#### WHAT THE TASK ASKS
Pictures must be left out. Print the lines from the beginning of the material through the line holding "Given: Click the", exactly and nothing else.

____ PROVIDED DATA

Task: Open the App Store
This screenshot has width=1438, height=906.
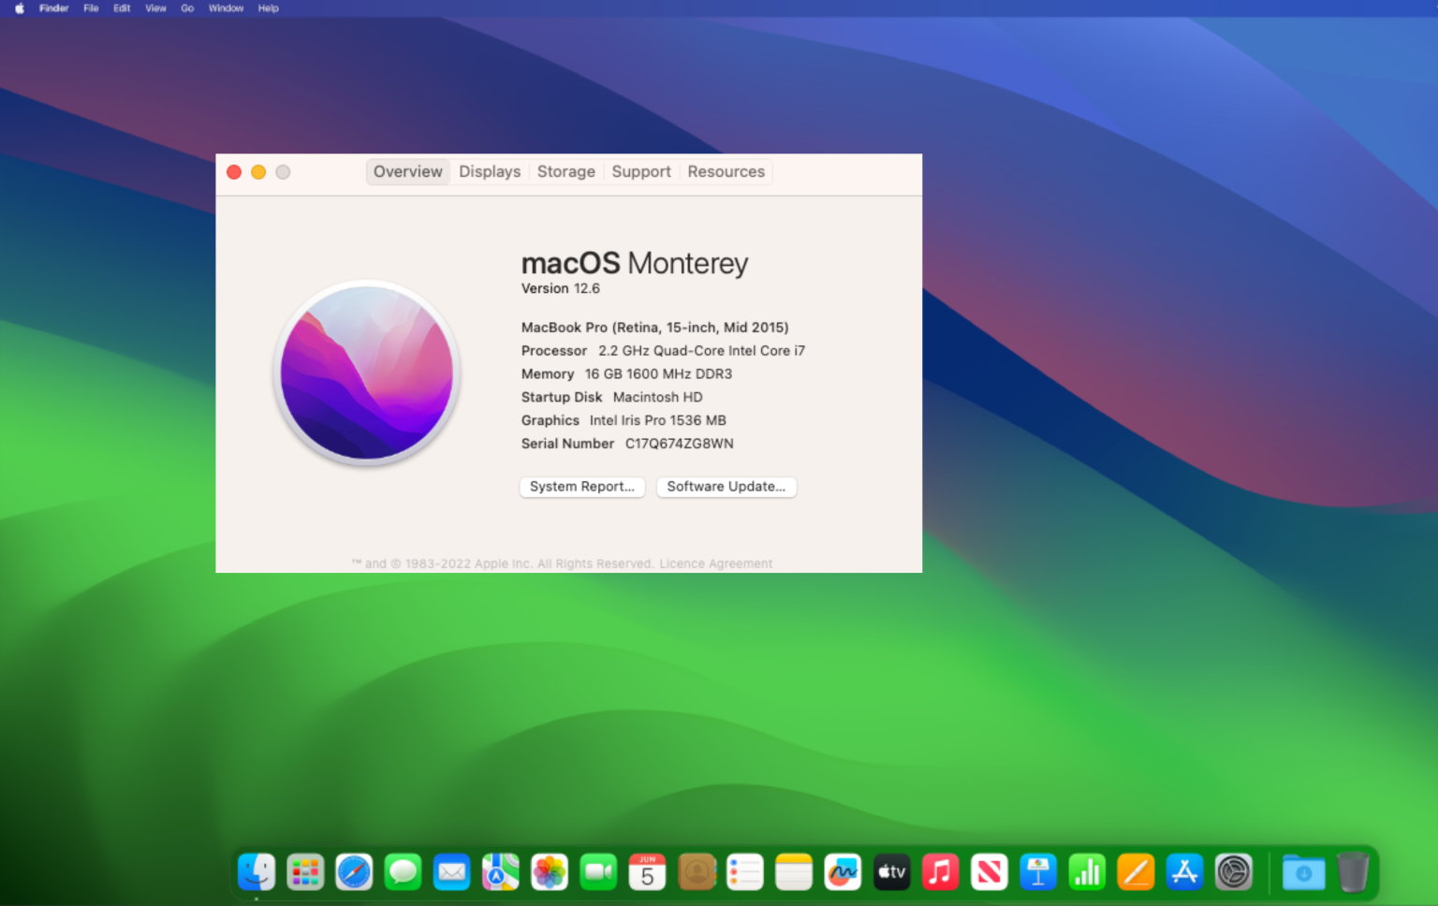Action: click(x=1184, y=871)
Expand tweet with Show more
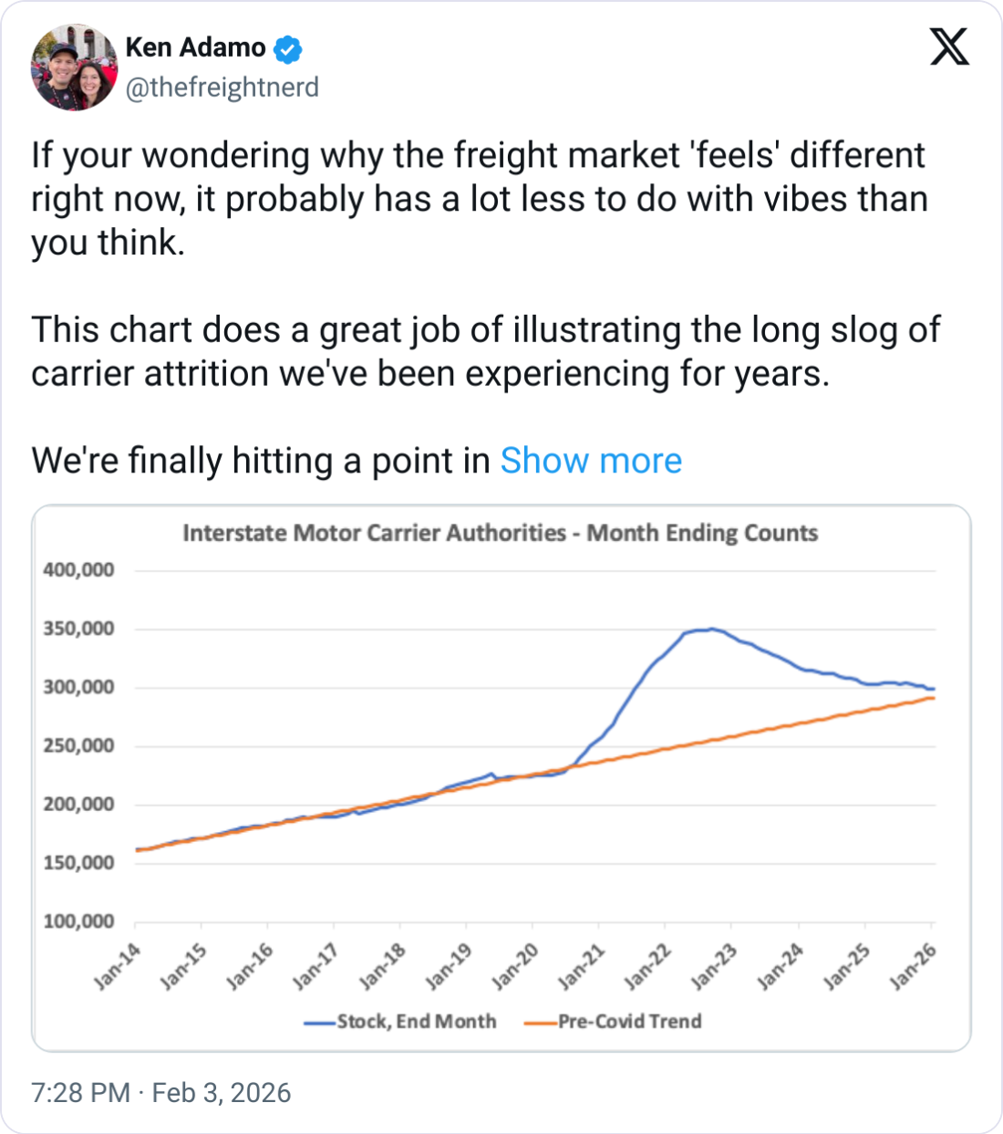This screenshot has width=1003, height=1134. pos(591,461)
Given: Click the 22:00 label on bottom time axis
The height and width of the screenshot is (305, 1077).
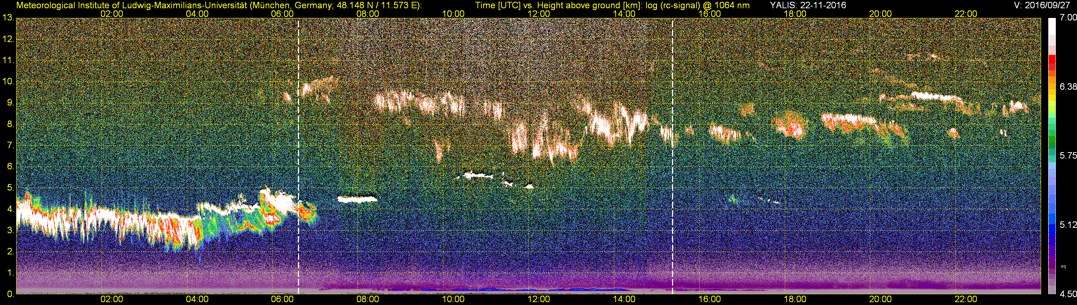Looking at the screenshot, I should coord(966,299).
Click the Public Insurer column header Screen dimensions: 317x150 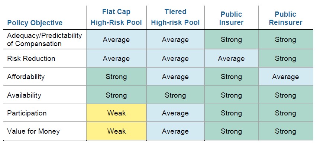pos(231,18)
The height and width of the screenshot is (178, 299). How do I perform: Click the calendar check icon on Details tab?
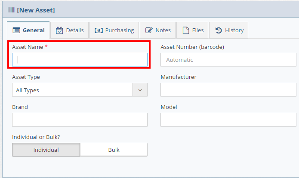tap(59, 30)
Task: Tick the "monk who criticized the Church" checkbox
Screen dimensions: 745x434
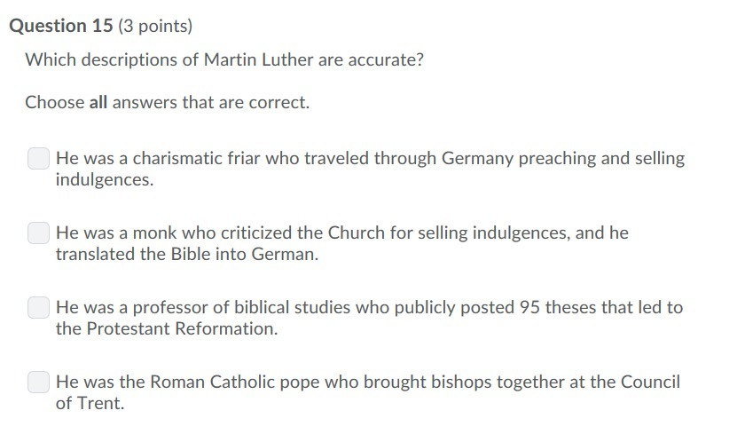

________

#### ANSWER TO THE EXERCISE
Task: Open the App Store
This screenshot has width=1438, height=906.
Action: click(x=1184, y=871)
Expand tweet with Show more
This screenshot has width=1003, height=1134. pos(591,461)
Given: Click the 22:00 label on bottom time axis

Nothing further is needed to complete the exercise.